Extract
▶

To find the certificates (once issued):

  1. Log in to your Hyatt Gold Passport account
  2. Click on “Account Detail”
  3. Select “MY AWARDS” on the left side of the page

For Diamond members, this section of your account site should be familiar, since it’s also where you’ll find your four Suite Upgrade Awards.

Hyatt Credit card annual night certificate
Free night awards are shown in your Hyatt Gold Passport account online.

In the past, using these awards required calling Gold Passport customer service, but Hyatt recently added the ability to book these online.

However, before you go through the online booking process, I strongly recommend that you check standard award availability at your desired location/property first. This is a very easy process. From the homepage, simply search for your desired date(s) and be sure to check the “Show Hyatt Gold Passport Points” box from the search results page:

Hyatt Savannah search results
Hyatt Savannah search results

 

I was aiming to redeem my anniversary night certificate at the Andaz Savannah, and I was excited to see award availability for an Andaz King room on my desired dates. You may think this step is unnecessary, but it can definitely help (as you’re about to see).

To redeem these certificates online, you’ll simply click on the “RESERVE” icon from the “MY AWARDS” page of your account, and that will take you to the search page:

Hyatt certificate search
Hyatt certificate search

 

When I typed in “Savannah, GA,” I got the following results:

Savannah Hyatt
Savannah Hyatt

Here’s where things get interesting. I’ve found that sometimes availability won’t show up during this process, even if you’ve confirmed that a standard award room is available. When I clicked the “CONTINUE” icon above, I got the following message:

Andaz Savannah no availability
An error message says there’s no availability at the Andaz Savannah.

◀

Word and item position data

▶

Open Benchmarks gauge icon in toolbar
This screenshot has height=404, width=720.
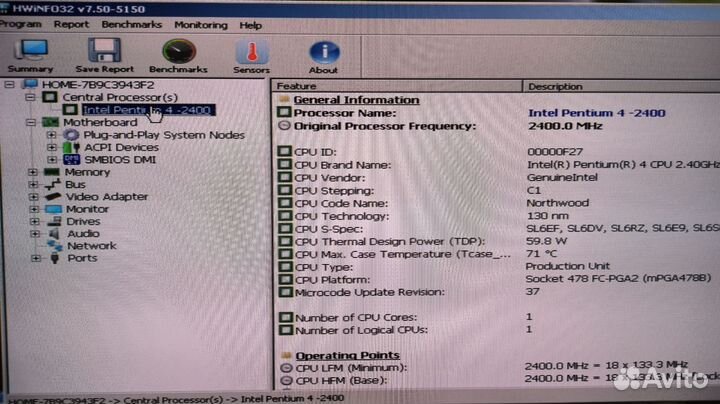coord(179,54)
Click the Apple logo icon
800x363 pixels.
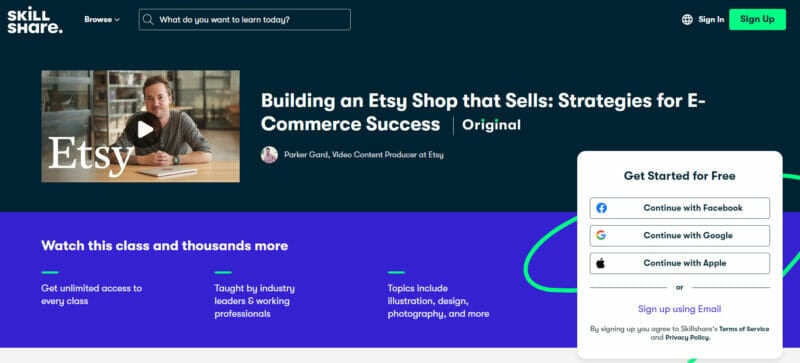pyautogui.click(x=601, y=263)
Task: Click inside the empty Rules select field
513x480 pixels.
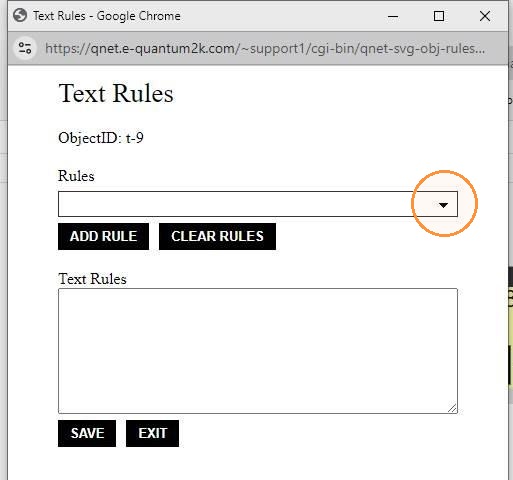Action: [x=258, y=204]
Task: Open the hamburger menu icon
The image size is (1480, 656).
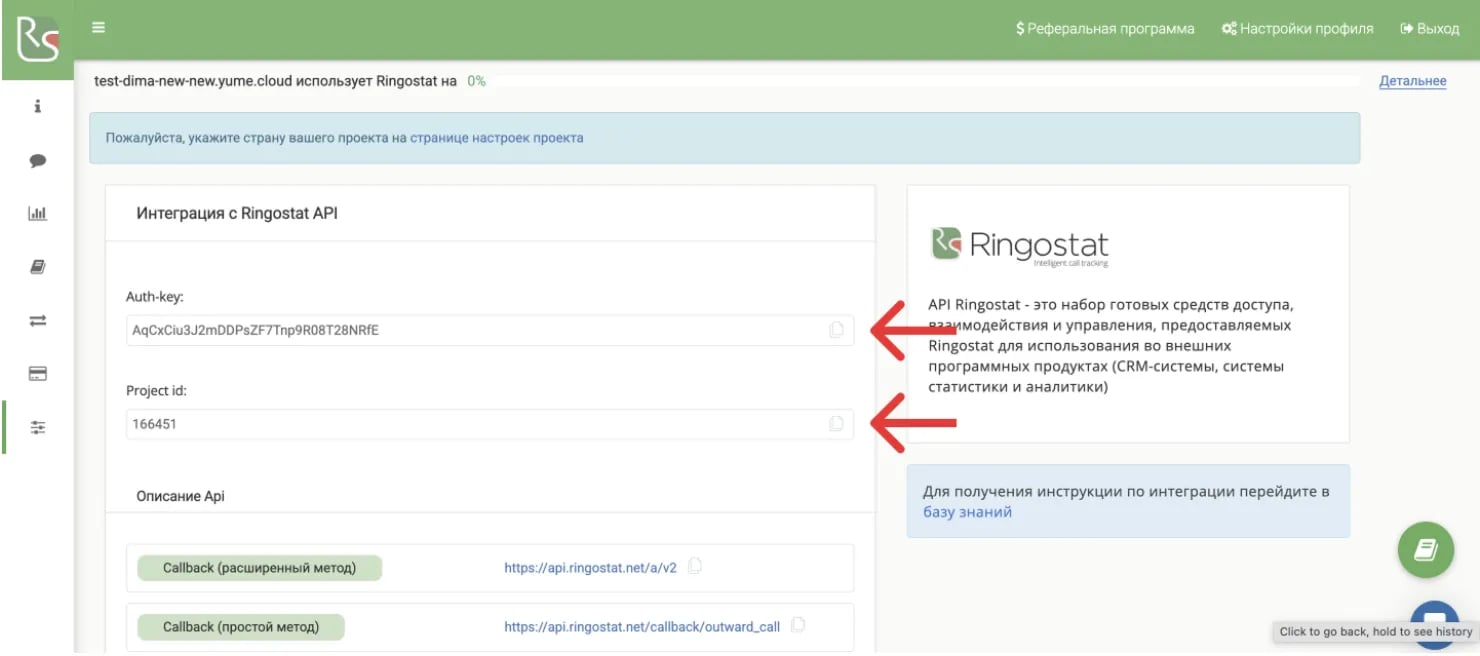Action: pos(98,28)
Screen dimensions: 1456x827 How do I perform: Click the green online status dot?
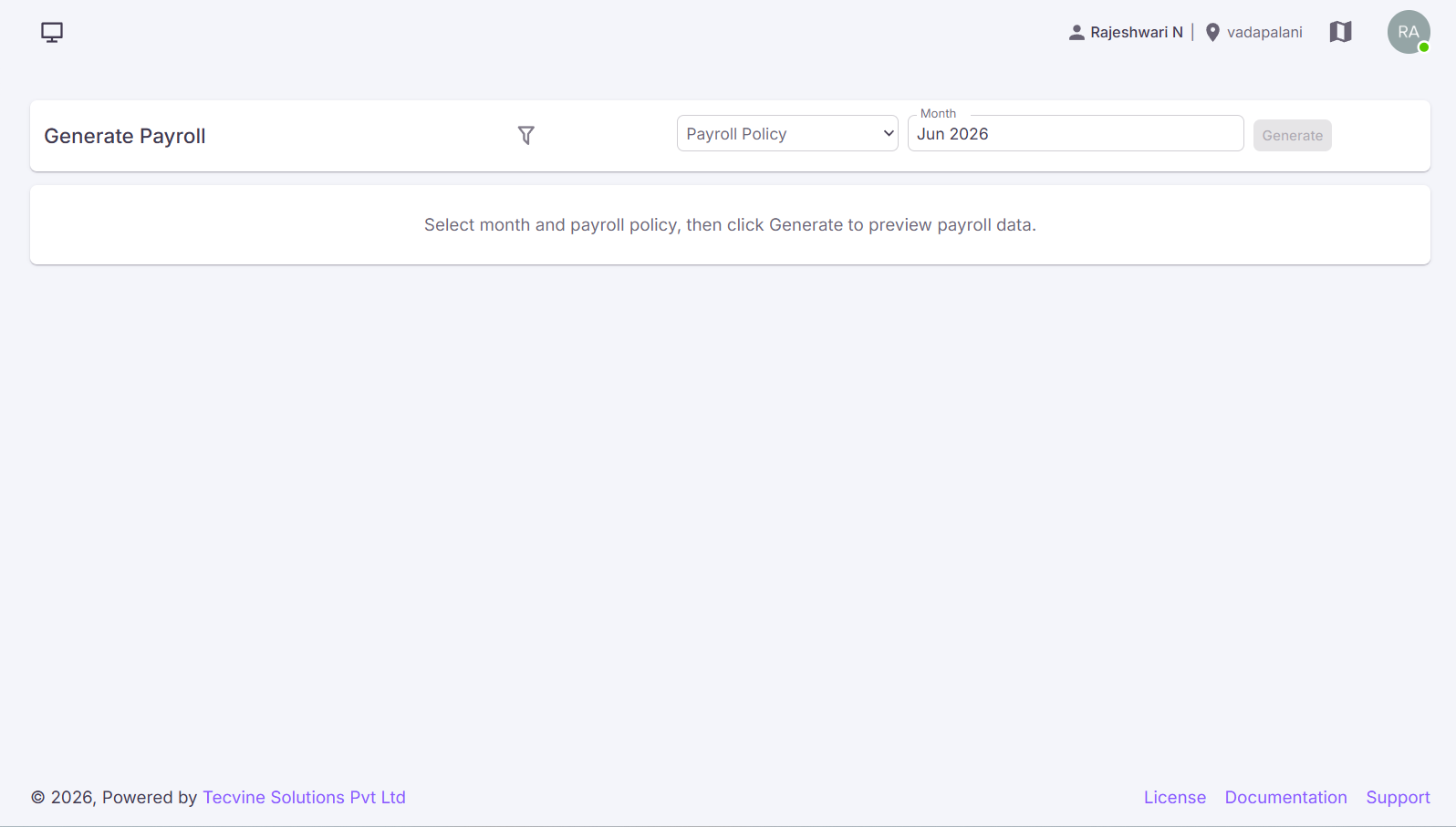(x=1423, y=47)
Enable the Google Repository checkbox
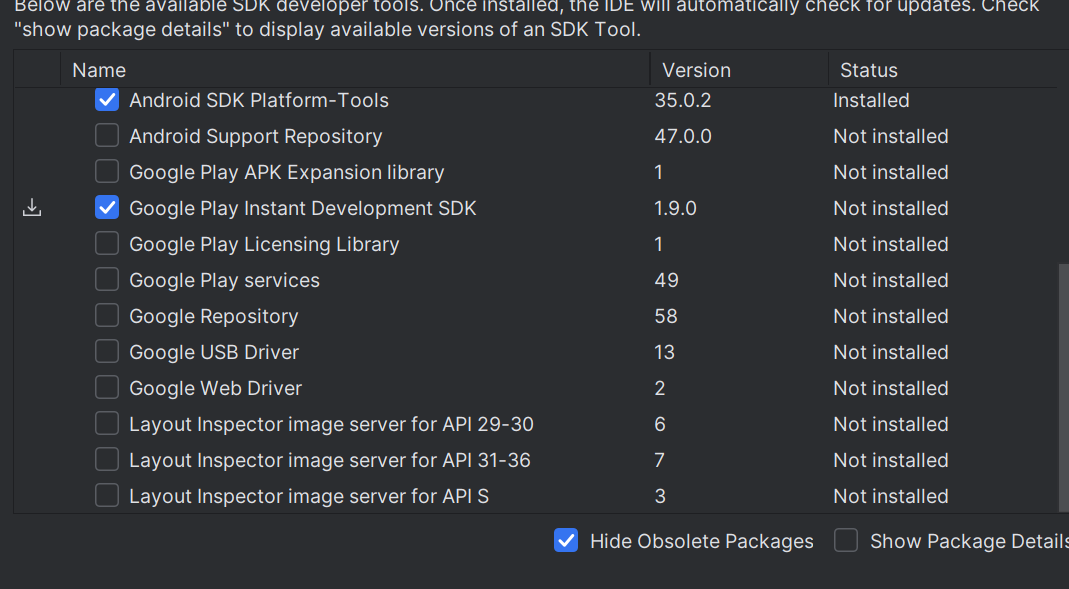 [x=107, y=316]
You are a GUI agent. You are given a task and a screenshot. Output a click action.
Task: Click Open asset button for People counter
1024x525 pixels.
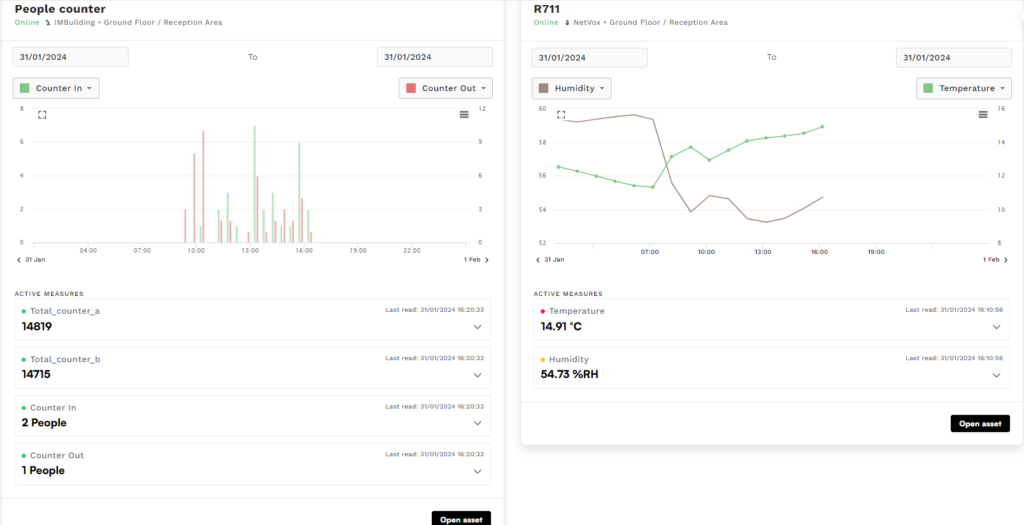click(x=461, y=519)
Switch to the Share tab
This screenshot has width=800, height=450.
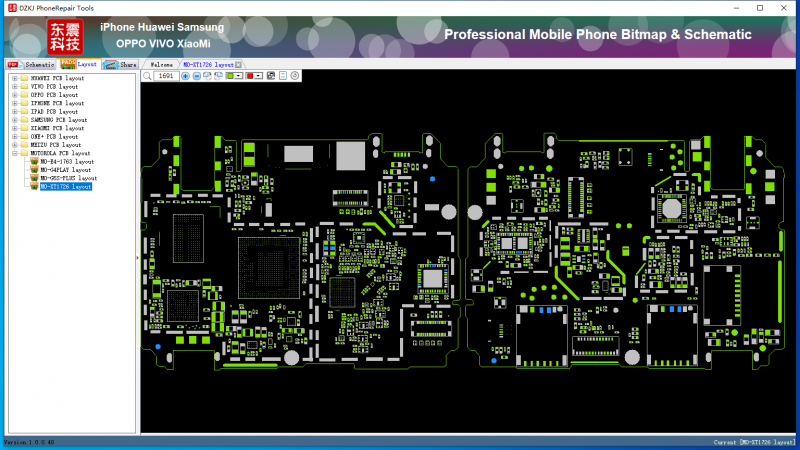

◀

Directions
- A) Summarize the Hyatt certificate text in two sentences.
- B) Transcribe the Hyatt certificate text, everything from "1. Log in to" down to "book these online.".

Written answers
- A) Hyatt free night certificates appear under "MY AWARDS" in a Gold Passport account and can now be booked online through the "RESERVE" icon instead of by calling customer service. Checking standard award availability first is strongly recommended, because the certificate booking process sometimes shows no availability even when a standard award room is open, as happened with the Andaz Savannah.

- B)
1. Log in to your Hyatt Gold Passport account
  2. Click on “Account Detail”
  3. Select “MY AWARDS” on the left side of the page

For Diamond members, this section of your account site should be familiar, since it’s also where you’ll find your four Suite Upgrade Awards.

Hyatt Credit card annual night certificate
Free night awards are shown in your Hyatt Gold Passport account online.

In the past, using these awards required calling Gold Passport customer service, but Hyatt recently added the ability to book these online.